Minimalism: An overview

There are two stages in Minimalism:

Stage 1: Chomsky 1993, 1995

Stage 2: Chomsky 2000, 2001

COMMON ASSUMPTIONS

Both stages share a number of core assumptions:

(1) No levels of representation other than LF and PF

There are no levels of Representation where separate Principles apply, like D-structure, S-structure. Derivations yield pairs relating the two interfaces PF and LF.

-Phonetic Form (PF): interface to the articulatory-perceptual system, contains information on how to map specific morpheme combinations to phonemes, and how to phonetically realize these phonemes (e.g. div[ai]ne - div[I]nity,...)

-Logical Form (LF): interface to the conceptual-intentional system, contains what is sometimes called logico-semantic information (e.g. why can A barber from every city hates it mean the same as In every city, there is a barber that hates this city, but A barber from no Western city hates it cannot be paraphrased asIn no Western city, there is a barber that hates this city.)

Derivations must converge at PF and LF, i.e. they must satisfy the Principle of Full Interpretation at the interfaces.

(4) a. A derivation D based on a numeration N is successful iff D CONVERGES at the two interfaces LF and PF. (NB: This does not mean that the derivation will yield a wellformed output! Economy principles still have to be factored in at this point)

b. D converges at an interface I iff D is interpretable at I (informally: is well-formed

w.r.t. the requirements imposed by I).

c. If a derivation D does not converge, D is said to CRASH.

In essence, the need for a D to converge entails that D must only contain information which can be processed by I. For instance, D should no longer include instructions about phoneme structure once D reaches the LF-interface. For LF, it does not matter whether the subject in a sentence such as John saw Mary is pronounces as [d¥] or as [t•]. Conversely, derivations that converge at PF must be void of semantic information. For PF, it is immaterial which of the two possible interpretations the string Everybody didn’t come to the party is assigned.

(2) No direct access to the Lexicon

The derivation does not access the lexicon directly, but works on a proper subset of the lexicon only, called the NUMERATION (in stage 1) the Lexical Array (in stage 2). First, this reduces computational complexity. Second, there is empirical evidence for N/LA from questions surrounding the proper definition of the concept of COMPETITION in syntax.

(3) Structure Building

The derivation uses the core operations MERGE and MOVE. Recently, the number of operations has been reduced even further, as Chomsky re-interprets Move as a specific

instance of Merge (viz. internal Merge; classic cases of Merge are referred to as external or root Merge).

(4) Checking of uninterpretable features drives operations (Merge of expletive, Move and in stage 2 Agree).

(5) Spell Out

The point in the computation where the derivation splits towards the two interface levels, PF and LF.

***

** Work instructions **
Set down, word for word, the passage of the Minimalism overview from "(1) No levels" to "hates this city.)". The records that come next have no connection to the Minimalism overview.

Records drawn from a data collection:
***

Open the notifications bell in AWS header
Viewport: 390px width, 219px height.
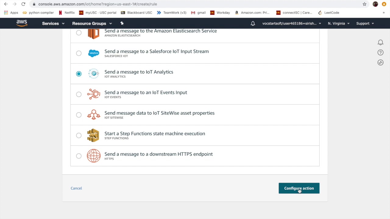click(x=253, y=23)
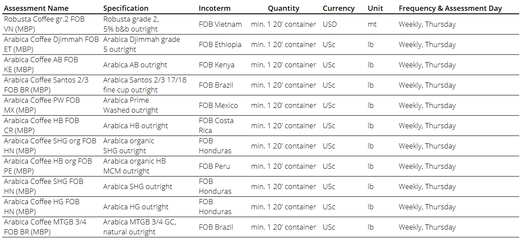
Task: Click Arabica Santos 2/3 17/18 fine cup specification
Action: 145,85
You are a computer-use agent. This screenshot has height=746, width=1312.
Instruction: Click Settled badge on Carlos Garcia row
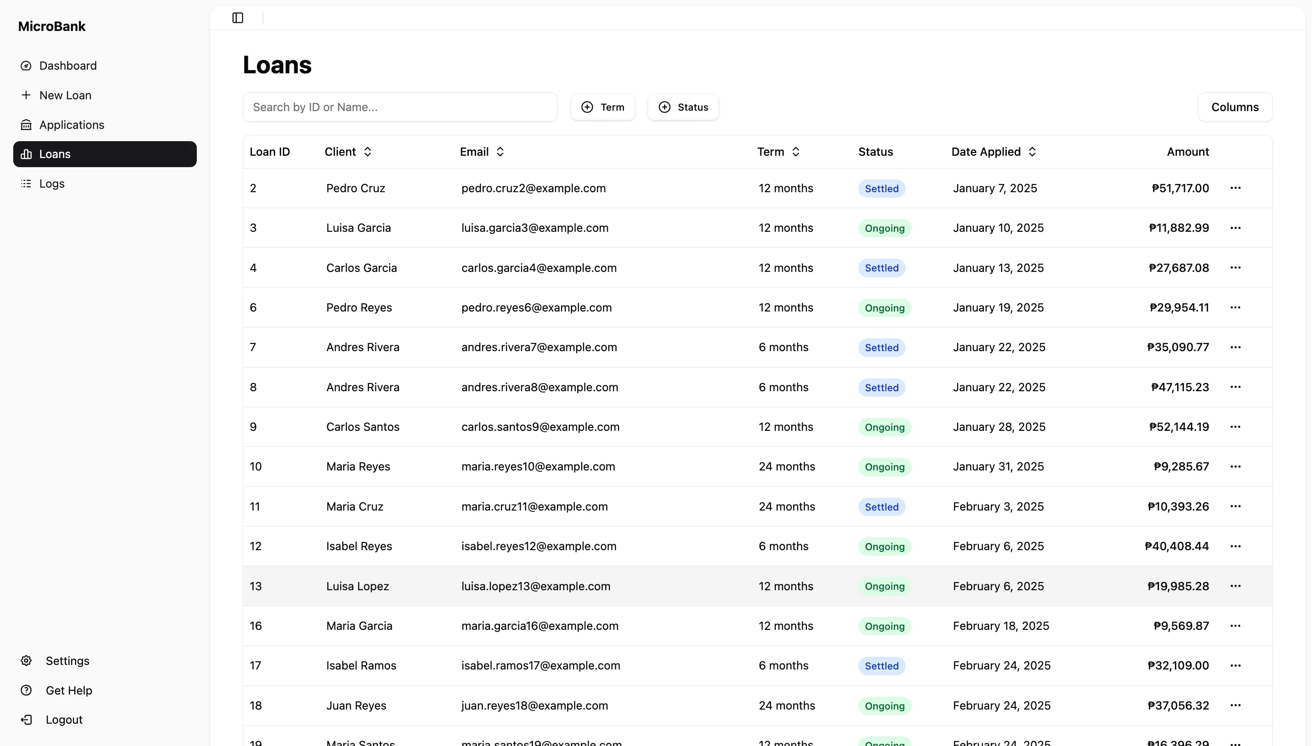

***

** The solution **
(1) No levels of representation other than LF and PF

There are no levels of Representation where separate Principles apply, like D-structure, S-structure. Derivations yield pairs relating the two interfaces PF and LF.

-Phonetic Form (PF): interface to the articulatory-perceptual system, contains information on how to map specific morpheme combinations to phonemes, and how to phonetically realize these phonemes (e.g. div[ai]ne - div[I]nity,...)

-Logical Form (LF): interface to the conceptual-intentional system, contains what is sometimes called logico-semantic information (e.g. why can A barber from every city hates it mean the same as In every city, there is a barber that hates this city, but A barber from no Western city hates it cannot be paraphrased asIn no Western city, there is a barber that hates this city.)